Adam investigates why saying "hello" to OpenCode costs 8,000 tokens and demonstrates how to cut usage by 96% using a custom agent.
💡 The Problem: A simple "hello" consumed 8,000 tokens (≈10 A4 pages). Tokens cost money, and this seemed excessive for a five-character message.
🔍 The Investigation:
- Enabled OpenCode’s experimental OpenTelemetry support – but it lacked token breakdowns and prompt content.
- Used a MITM proxy (40-line Python script) to capture full requests/responses between OpenCode and the LLM.
🛠️ The Discovery:
- OpenCode makes two LLM calls per user message: one to generate a conversation title (e.g., "Greeting" – 2,000 tokens wasted), and the actual reply.
- The second request contained a 114‑line system prompt (9,500 characters) plus 11 tool definitions (bash tool alone 4,700 characters, task tool 3,000, edit tool 1,300, etc.).
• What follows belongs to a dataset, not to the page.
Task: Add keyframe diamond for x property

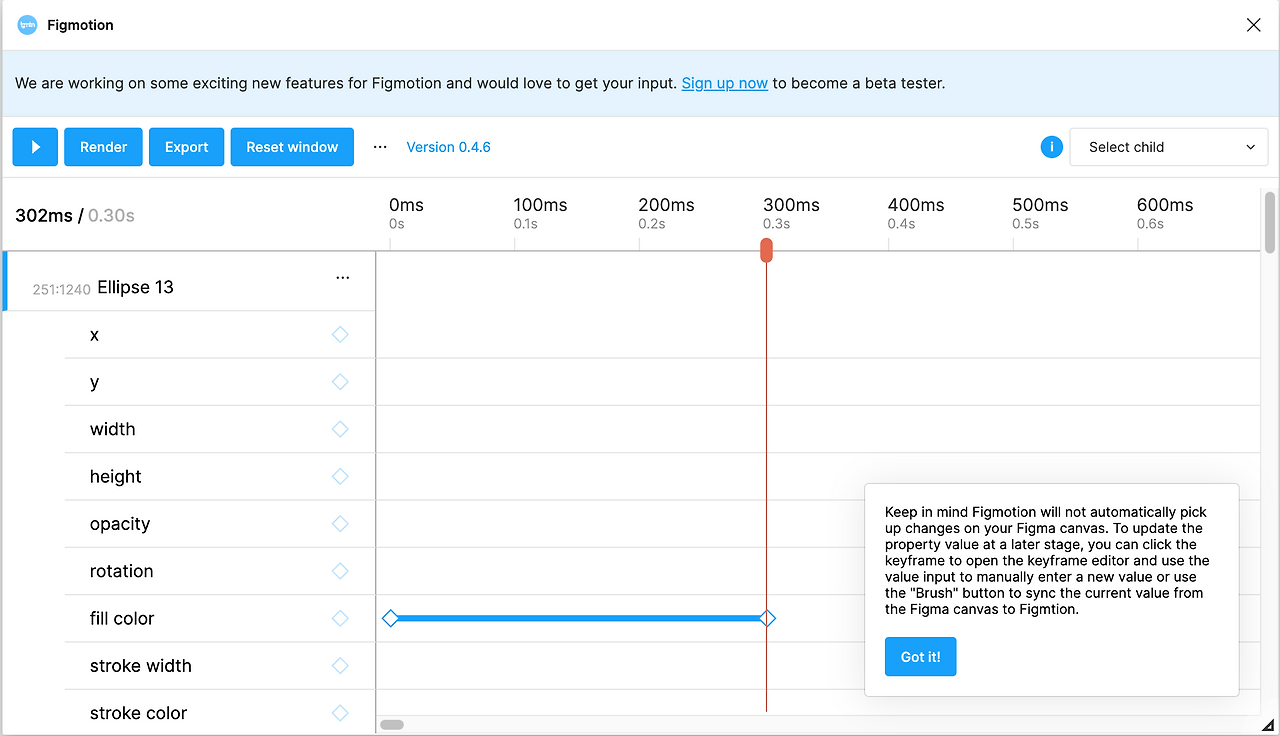Action: 340,335
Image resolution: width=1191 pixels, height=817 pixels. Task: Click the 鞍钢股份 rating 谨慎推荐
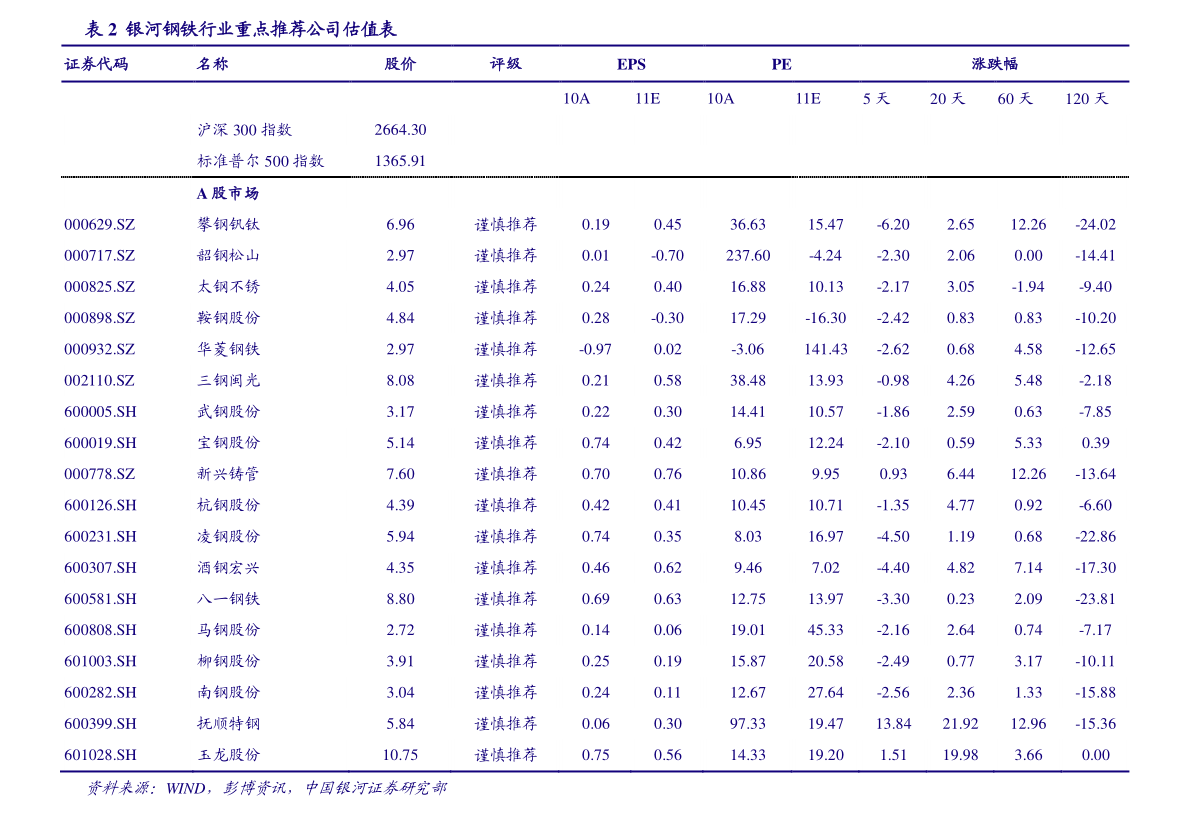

- The user’s "hello" was only 0.025% of the request; everything else was scaffolding.
- Cached tokens reduce cost but still transmit 8,000 tokens per request, consuming context window and latency.
⚡ The Solution: Create a custom agent in .opencode/agents/agent_x.md with minimal tools and a short system prompt.
- Define agent as “primary” (for tab‑switching), set model/temperature, and list no tools by default.
- This cut tokens from ~8,000 to ~300–500 – a 96% reduction.
⚠️ Trade‑offs:
- No tools (no file write, no web fetch, no sub‑agents).
- But you can re‑add only the tools you need, starting minimal and expanding.
Final Takeaway: Observability is key – see what’s actually sent, then reduce it. Custom agent configs let you strip unnecessary overhead. For simple questions or small edits, avoid the full 11‑tool loadout. The result: massive token savings without magic.